Pinned to the front page of her YouTube channel is a video titled “My ASMR Story and How It Changed My Life,” in which she details the scrutiny she underwent from leaders of her sorority, who called her in for a high-level meeting and accused her of making sexually inappropriate videos. “She talked to me like I was a webcam prostitute,” Lily explains in the video.
Due to the intense level of intimacy ASMR videos create, outsiders looking in often mistake it as being sexually driven. The lines are blurred, too, by certain role plays, like a masseuse giving a neck massage. While there are also subsections of the ASMR community that lean into erotica, ASMRtists and their viewers usually insist there is nothing sexual about the videos or the feelings they induce. “I don’t create my content to stimulate someone sexually, so if they perceive it as such, it’s their problem,” Lily says. In a study conducted by researchers at Swansea University in the United Kingdom, only 5 percent of ASMR viewers were looking for sexual stimulation.
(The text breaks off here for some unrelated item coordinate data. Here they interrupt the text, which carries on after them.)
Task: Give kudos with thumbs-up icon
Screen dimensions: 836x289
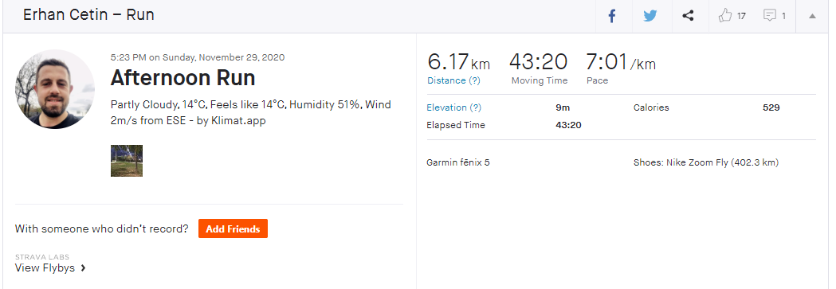Action: click(725, 15)

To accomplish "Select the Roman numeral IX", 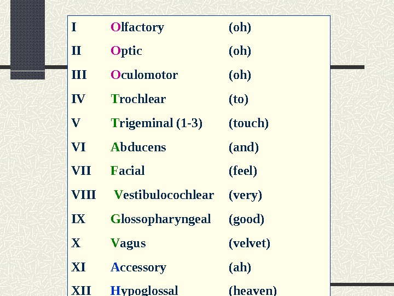I will [x=78, y=219].
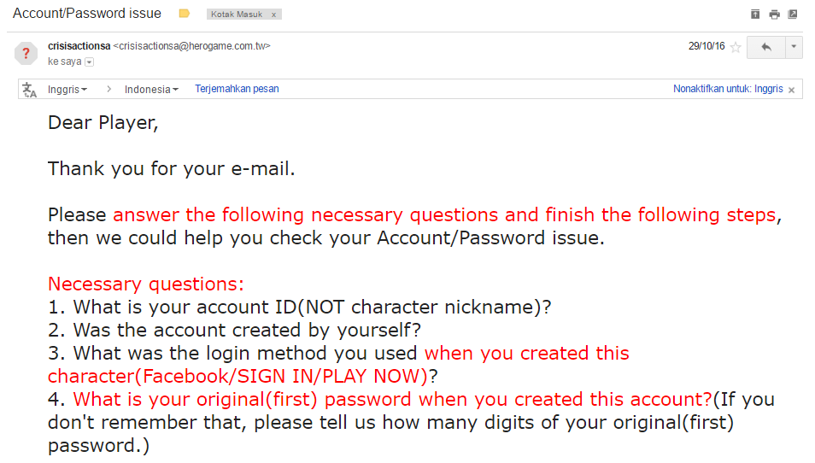Click the yellow importance marker label
Viewport: 815px width, 463px height.
(184, 14)
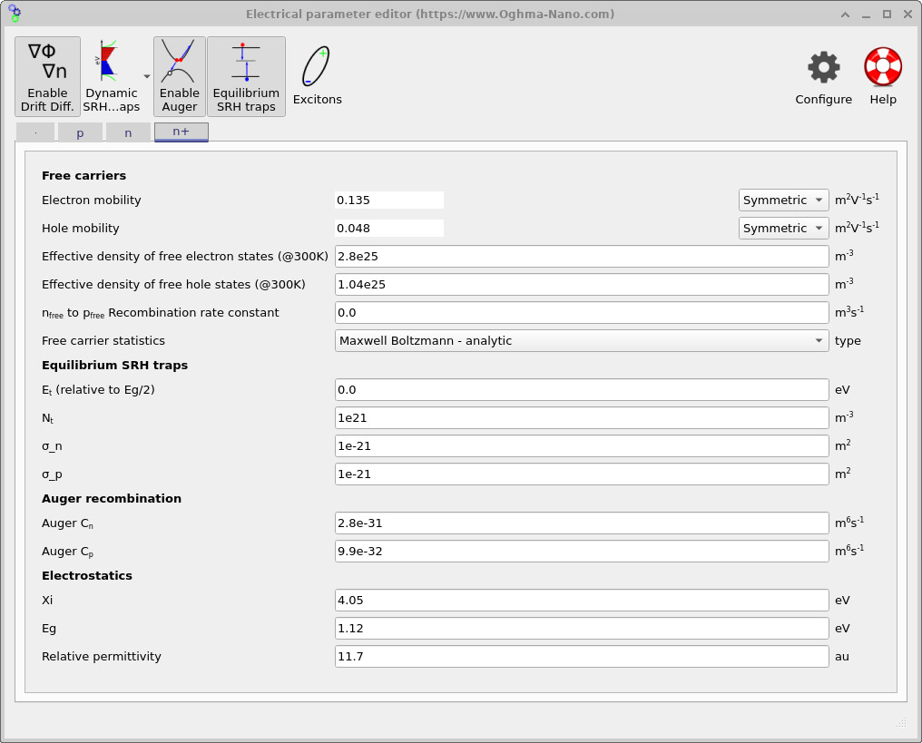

Lily’s most popular video, “Big Sis Does Your Makeup Roleplay” (1.1 million views), features her saying “I’m so proud of you,” before gently miming the application of a full face of makeup onto the camera. “I have a lot of, like, young girl viewers who don’t have an older girl role model, and so they like advice videos and makeup videos,” she says. Similar videos on her channel include "ASMR Supportive Friend Pep Talk and Pampering" and "ASMR Helping You With Your Eating Disorder."
The ASMR community invented itself on YouTube and gave niche careers to content creators who might not have been able to do so on other platforms. Lily began making money from her videos a few months in, but the channel is still a side gig to her 9-to-5 job in digital marketing. YouTube has recently set stricter rules on which videos can be monetized, creating new requirements for its partner program, as well as tightening ad appearances after a major advertiser boycott last year over video-content concerns. “I’m not religious, but I thank God every day I didn’t decide to pursue [my channel] as a career, because the ups and downs that YouTube has is just not stable,” Lily says.
Part of those ups and downs is the lack of protection from harassers. “There’s very little protection [for] content creators, because an internet threat is nothing. It’s not really taken seriously, because it’s like, ‘They’re not here. They can’t really do anything.’ But I don’t see it that way,” Lily says.
The harassment and cyberbullying section of YouTube’s help center includes tips like “Tell friends to stop cyberbullying” and “Tell an adult if you remain concerned.” She considers herself lucky to have only once filed a police report.
On the frequency with which she blocks creepy or inappropriate commenters, Lily notes, “I’ll do anything for peace of mind.” And as the community continues to grow and change, with or without the support of its current platform, Lily and her fellow ASMRtists will continue to bring peace of mind to millions of viewers, hooked on a whisper.